> [WHAT IS REQUIRED]:
Scan the records below. List lines holding "agent".

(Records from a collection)
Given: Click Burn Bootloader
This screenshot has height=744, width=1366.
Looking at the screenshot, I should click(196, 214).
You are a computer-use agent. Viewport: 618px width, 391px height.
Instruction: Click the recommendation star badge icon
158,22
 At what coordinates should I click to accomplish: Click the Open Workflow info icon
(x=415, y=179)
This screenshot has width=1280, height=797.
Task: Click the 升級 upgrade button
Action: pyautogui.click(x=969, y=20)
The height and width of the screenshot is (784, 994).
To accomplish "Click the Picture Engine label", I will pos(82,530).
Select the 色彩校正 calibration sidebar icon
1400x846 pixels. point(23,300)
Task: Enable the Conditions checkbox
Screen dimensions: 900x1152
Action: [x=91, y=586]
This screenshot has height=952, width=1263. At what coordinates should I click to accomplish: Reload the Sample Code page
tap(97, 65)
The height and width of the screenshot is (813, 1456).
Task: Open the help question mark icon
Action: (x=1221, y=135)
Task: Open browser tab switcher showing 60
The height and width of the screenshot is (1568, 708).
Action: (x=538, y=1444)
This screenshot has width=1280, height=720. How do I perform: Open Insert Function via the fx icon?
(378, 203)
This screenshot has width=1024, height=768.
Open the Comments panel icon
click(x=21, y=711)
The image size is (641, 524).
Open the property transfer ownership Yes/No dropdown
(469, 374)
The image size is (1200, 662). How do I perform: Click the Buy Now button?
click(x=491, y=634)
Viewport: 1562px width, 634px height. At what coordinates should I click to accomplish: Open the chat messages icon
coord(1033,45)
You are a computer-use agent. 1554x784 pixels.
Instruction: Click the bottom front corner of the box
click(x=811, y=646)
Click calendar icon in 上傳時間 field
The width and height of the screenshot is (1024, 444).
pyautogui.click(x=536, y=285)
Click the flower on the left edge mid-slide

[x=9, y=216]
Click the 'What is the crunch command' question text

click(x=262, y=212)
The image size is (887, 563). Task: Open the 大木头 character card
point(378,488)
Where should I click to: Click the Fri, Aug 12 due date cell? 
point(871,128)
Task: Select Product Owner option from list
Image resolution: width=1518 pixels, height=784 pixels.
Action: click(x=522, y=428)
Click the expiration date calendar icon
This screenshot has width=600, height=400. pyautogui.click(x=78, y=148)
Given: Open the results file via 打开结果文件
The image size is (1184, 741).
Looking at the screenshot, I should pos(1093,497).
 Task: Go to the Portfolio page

> [EXERCISE ANSWER]:
You are a computer-use agent. Viewport: 618px width, 391px height.
You are a computer-use agent. 1554x784 pixels.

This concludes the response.